▶ **Work to be completed**
For the entries that follow, restate word for word the line containing "Image resolution: width=1024", the line containing "You are a computer-use agent. 1338x884", and every line that lies between them.

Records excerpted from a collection
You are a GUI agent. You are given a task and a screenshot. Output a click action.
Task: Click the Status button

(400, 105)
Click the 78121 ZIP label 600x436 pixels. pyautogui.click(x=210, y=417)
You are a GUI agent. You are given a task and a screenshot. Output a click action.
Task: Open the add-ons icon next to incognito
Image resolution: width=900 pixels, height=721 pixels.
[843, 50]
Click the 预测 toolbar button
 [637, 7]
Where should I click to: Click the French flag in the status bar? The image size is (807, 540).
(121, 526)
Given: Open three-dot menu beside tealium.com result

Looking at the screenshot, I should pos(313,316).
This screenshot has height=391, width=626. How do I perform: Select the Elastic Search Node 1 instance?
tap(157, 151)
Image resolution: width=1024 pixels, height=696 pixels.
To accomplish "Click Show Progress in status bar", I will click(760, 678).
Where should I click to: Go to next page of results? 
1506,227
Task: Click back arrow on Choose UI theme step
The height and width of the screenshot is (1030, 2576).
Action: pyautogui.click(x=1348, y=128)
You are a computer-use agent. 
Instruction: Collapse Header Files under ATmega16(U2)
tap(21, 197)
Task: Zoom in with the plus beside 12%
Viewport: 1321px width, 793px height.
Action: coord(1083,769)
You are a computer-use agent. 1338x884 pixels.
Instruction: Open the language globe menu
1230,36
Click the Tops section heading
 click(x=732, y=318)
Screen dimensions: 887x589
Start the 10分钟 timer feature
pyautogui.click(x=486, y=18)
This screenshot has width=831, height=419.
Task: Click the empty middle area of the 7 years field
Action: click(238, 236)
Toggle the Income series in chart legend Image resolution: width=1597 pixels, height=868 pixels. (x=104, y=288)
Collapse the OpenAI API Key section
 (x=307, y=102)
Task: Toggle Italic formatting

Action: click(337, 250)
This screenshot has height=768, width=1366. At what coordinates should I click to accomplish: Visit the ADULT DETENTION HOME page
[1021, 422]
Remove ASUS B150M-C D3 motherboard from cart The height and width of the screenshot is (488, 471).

▶ **Completed exercise**
Image resolution: width=1024 pixels, height=696 pixels.
To accomplish "Click Show Progress in status bar", I will click(760, 678).
Where should I click to: Go to next page of results? 
1506,227
Task: Click back arrow on Choose UI theme step
The height and width of the screenshot is (1030, 2576).
Action: pyautogui.click(x=1348, y=128)
You are a computer-use agent. 
Instruction: Collapse Header Files under ATmega16(U2)
tap(21, 197)
Task: Zoom in with the plus beside 12%
Viewport: 1321px width, 793px height.
Action: coord(1083,769)
You are a computer-use agent. 1338x884 pixels.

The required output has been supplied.